Canada has an overarching Federal act, the Personal Information Protection and Electronic Documents Act (PIPEDA), which governs how private sector organizations collect, use or disclose personal information, including health care data23. PIPEDA is supplemented by public and, in some cases, private sector legislations, in each individual province or territory; some of which directly pertain to health care data (e.g. the Personal Health Information Protection Act in Ontario).
The United States has laws specific to individual sectors with the Health Insurance Accountability and Portability Act24 and the Health Information Technology for Economic and Clinical Health Act25 are the two primary federal acts responsible for protecting personal health care information. Both Canada and the USA struggle with finding the balance between protecting individual data and advancing the greater societal good such as health research and surveillance.26 The consent model for research and purposes other than the reason for data collection is opt out in both Canada and the USA, although certain public health and surveillance activities are granted exceptions.27
International approaches to balancing privacy and health needs2 – Australia
The Australian Privacy Act 1988 ‘governs’ the National Information Privacy Principles,28 which forms the ‘soft law’ that guides the implementation of the elements of the privacy act. The Australian information privacy commissioner has the authority to use and disclose information to appropriate authorities as part of any investigations into alleged contraventions of this and the Personally Controlled Electronic Health Record (PCEHR) Act.
The PCEHR is now called ‘MyHealthRecord (MHR)’. Consent to disclose or use health information from MHR may be waived if there is a serious threat to the safety of the consumer or public, or for law enforcement through a court or tribunal. Participants in the MHR system must not hold or take the records outside Australia if it includes personal and identifying information relating to the consumer and participants in the MHR system.

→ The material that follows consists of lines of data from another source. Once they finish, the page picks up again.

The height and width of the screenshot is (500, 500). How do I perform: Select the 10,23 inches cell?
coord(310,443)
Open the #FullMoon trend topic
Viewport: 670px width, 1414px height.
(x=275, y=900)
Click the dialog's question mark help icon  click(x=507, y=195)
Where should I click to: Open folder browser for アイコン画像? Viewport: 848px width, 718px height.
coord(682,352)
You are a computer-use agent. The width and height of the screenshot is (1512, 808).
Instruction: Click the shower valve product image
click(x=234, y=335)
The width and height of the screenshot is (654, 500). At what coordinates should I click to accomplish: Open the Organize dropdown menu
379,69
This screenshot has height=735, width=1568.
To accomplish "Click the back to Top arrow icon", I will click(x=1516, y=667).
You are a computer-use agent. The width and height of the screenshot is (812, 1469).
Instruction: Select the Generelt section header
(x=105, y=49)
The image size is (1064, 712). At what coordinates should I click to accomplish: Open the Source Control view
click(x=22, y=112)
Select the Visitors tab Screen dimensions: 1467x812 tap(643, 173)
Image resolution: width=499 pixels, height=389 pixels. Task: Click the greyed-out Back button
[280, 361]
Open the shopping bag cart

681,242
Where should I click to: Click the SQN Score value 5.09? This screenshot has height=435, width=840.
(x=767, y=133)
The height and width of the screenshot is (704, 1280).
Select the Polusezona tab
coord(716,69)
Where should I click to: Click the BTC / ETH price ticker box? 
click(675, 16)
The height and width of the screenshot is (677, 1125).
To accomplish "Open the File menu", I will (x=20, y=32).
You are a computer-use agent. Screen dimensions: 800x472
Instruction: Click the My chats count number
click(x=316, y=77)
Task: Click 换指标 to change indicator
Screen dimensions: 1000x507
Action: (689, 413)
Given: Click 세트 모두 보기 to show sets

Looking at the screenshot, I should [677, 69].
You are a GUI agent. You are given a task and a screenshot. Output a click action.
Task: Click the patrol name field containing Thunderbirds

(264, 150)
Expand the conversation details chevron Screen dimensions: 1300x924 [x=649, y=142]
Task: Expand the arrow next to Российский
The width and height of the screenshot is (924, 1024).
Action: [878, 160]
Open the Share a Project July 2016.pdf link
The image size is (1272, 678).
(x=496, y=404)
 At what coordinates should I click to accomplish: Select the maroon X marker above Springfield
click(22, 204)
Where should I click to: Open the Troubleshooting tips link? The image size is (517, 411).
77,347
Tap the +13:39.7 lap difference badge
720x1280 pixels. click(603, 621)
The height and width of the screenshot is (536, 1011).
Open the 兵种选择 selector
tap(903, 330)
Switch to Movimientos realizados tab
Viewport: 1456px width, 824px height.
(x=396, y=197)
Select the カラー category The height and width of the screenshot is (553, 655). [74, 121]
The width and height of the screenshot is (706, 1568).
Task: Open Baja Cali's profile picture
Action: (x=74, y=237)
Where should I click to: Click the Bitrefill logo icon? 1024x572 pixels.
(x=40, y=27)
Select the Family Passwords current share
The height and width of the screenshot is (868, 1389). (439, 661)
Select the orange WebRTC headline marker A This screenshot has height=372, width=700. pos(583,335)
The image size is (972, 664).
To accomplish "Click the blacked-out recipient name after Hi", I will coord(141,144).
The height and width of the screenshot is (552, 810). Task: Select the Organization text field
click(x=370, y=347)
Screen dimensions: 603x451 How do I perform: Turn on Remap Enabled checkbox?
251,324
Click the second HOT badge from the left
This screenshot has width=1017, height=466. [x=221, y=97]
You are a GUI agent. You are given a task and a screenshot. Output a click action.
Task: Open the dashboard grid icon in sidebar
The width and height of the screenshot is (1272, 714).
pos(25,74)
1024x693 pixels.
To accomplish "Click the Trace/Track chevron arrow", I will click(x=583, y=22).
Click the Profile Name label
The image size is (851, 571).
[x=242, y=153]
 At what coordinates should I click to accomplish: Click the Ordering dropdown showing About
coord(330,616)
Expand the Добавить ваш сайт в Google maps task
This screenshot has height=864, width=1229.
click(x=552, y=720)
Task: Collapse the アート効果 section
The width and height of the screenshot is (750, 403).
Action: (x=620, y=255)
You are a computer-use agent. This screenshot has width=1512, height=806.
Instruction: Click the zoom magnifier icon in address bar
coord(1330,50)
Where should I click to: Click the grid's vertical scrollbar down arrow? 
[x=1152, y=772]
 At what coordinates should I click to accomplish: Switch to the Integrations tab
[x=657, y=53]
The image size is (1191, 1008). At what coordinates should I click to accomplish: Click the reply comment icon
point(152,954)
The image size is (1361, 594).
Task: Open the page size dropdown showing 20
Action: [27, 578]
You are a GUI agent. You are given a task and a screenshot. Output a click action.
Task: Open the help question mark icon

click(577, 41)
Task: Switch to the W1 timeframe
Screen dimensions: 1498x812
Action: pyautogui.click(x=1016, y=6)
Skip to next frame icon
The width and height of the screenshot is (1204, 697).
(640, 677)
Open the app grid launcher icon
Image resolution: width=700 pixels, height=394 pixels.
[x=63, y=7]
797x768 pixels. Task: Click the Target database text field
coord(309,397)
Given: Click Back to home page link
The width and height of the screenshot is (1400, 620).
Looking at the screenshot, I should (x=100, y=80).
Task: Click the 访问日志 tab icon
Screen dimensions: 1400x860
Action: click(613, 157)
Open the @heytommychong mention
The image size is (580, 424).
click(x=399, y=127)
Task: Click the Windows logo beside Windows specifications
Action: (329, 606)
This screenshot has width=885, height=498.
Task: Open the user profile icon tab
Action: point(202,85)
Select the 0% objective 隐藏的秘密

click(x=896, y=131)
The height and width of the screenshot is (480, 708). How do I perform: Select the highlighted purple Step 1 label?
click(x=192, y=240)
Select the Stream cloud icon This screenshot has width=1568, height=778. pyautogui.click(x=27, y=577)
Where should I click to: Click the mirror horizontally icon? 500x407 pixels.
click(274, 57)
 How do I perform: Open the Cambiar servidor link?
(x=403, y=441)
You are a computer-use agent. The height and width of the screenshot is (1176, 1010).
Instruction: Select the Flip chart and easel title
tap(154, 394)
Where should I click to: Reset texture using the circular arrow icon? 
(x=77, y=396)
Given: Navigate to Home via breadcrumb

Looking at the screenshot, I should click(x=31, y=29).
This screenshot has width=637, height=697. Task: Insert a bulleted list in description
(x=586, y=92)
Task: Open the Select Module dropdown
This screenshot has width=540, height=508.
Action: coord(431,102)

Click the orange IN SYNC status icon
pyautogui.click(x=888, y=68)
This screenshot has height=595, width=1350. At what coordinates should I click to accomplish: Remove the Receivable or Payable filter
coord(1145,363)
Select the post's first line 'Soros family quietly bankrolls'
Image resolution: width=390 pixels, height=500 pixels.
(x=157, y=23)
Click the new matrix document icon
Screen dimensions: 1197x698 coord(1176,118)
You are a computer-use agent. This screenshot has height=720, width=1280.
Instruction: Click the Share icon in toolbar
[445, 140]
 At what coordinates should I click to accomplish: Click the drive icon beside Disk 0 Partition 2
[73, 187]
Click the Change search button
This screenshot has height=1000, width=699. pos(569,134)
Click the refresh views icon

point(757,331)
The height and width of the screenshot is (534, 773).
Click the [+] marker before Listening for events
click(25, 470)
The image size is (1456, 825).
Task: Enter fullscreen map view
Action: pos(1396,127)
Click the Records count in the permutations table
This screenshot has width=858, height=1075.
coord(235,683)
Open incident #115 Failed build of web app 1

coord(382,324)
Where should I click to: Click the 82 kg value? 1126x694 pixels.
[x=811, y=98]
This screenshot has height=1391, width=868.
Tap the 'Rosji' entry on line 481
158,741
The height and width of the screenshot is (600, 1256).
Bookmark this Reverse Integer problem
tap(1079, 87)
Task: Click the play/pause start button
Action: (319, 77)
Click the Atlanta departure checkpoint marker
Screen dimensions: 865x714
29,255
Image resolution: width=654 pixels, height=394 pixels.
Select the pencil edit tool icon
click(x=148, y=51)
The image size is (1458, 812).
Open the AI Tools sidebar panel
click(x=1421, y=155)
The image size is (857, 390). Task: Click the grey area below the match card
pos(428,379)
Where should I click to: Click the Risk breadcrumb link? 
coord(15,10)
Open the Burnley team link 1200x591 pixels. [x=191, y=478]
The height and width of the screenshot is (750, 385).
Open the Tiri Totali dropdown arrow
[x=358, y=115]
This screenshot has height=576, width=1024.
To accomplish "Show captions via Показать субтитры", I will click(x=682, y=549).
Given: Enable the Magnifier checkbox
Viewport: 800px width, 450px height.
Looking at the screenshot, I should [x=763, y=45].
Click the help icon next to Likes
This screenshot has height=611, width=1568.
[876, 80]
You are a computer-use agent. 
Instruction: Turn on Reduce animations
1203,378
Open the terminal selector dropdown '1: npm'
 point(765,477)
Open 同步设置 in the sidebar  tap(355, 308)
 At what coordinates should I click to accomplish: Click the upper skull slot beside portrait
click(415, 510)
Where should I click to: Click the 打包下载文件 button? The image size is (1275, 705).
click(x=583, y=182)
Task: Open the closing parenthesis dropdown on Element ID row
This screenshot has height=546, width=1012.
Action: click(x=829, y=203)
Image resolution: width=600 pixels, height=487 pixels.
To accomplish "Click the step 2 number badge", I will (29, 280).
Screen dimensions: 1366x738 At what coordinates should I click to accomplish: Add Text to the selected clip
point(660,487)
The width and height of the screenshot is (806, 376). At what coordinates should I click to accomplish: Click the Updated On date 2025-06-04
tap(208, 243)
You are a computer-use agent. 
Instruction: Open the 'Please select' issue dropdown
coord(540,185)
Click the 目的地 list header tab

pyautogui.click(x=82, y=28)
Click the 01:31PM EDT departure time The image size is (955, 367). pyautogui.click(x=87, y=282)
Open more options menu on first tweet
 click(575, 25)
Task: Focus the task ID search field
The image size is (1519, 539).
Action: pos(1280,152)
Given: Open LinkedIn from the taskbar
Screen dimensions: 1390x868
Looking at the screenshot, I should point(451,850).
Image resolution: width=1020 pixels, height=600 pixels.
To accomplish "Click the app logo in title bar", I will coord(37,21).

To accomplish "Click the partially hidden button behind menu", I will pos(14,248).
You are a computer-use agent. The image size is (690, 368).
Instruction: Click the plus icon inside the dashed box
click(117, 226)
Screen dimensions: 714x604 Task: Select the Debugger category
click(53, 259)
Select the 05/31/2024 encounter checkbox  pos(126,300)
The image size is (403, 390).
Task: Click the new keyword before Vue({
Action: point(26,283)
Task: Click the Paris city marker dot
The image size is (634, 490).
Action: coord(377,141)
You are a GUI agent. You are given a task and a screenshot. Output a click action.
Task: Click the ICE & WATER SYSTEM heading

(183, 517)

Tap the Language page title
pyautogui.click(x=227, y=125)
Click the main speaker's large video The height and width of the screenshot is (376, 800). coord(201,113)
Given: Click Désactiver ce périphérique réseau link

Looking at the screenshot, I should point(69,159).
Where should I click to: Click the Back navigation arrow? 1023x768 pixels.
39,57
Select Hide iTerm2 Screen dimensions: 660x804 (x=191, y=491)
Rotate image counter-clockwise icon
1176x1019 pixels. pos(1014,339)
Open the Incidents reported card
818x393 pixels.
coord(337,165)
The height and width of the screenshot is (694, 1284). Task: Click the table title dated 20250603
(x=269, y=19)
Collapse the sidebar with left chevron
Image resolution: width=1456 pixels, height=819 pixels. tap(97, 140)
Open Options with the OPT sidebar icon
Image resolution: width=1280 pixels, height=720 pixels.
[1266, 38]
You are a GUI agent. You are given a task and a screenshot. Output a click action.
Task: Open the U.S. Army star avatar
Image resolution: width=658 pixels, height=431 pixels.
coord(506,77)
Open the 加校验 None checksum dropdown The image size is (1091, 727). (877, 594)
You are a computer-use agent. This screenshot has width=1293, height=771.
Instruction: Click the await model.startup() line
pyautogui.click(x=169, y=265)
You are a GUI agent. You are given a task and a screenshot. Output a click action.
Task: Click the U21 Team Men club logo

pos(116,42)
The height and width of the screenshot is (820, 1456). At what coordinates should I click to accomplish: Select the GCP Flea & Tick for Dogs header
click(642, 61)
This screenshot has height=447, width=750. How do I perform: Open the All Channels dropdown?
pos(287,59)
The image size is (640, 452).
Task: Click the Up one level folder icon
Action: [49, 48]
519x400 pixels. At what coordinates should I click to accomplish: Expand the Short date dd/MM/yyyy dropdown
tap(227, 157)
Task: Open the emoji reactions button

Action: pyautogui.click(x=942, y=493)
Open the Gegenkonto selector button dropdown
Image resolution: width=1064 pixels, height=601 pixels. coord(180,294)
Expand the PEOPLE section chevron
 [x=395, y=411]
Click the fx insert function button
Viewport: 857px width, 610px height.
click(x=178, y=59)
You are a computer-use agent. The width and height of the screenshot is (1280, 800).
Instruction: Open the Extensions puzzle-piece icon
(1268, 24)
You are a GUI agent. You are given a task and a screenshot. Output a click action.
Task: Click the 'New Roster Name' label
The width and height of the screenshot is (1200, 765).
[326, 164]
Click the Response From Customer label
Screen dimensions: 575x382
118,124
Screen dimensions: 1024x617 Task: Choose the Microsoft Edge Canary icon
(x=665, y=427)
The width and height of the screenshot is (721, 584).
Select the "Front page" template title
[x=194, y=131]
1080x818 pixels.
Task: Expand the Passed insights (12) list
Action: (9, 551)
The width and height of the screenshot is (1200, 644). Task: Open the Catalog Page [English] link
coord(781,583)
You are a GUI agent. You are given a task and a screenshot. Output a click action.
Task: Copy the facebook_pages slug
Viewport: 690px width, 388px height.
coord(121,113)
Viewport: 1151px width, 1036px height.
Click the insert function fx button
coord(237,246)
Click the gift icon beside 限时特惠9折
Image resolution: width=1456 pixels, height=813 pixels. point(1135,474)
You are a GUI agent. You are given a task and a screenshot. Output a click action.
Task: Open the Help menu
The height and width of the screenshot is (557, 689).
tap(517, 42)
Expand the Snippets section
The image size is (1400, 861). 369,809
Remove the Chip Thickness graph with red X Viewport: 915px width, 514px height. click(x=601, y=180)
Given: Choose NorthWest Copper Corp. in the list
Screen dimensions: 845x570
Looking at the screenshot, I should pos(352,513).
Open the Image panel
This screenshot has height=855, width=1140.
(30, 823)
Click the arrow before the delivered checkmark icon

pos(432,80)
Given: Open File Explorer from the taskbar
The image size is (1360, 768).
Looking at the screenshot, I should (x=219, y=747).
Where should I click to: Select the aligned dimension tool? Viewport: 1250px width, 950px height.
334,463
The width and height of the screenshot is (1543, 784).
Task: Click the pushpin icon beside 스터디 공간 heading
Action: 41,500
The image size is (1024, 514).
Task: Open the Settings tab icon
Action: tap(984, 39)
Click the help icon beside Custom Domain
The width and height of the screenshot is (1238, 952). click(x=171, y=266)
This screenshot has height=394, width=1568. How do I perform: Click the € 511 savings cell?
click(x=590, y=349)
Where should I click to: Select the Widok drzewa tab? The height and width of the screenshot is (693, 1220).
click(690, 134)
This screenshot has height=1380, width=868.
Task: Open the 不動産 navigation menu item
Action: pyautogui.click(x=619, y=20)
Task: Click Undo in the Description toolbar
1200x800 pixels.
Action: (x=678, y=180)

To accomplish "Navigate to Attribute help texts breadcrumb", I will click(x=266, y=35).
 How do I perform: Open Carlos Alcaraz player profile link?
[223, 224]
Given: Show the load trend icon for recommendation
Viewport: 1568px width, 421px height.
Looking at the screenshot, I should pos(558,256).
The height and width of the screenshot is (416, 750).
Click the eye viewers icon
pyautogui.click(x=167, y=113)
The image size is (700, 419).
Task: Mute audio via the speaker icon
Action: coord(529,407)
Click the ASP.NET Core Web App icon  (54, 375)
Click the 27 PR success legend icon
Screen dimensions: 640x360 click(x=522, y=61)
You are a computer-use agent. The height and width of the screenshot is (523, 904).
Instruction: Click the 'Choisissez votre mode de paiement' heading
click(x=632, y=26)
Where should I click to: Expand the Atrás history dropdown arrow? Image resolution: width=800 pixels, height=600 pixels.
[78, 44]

The MHR system has been poorly adopted by heath care providers and patients alike.29 Reasons include the ‘opt-in’ consent model and poor clinician engagement to ensure usability. The current trials on the ‘opt-out’ consent model in designated areas in Australia are due to report soon, which may provide clarity on the safe use and disclosure of MHR information.
It is left to local initiatives to try to link well-defined geographical neighbourhood to provide insights into clinical indicators and health services use in the context of integrated care.30 Much more needs to be done around the custodianship and stewardship of repositories of EHR data.31
Australia appears to be struggling with low uptake of an opt-in model.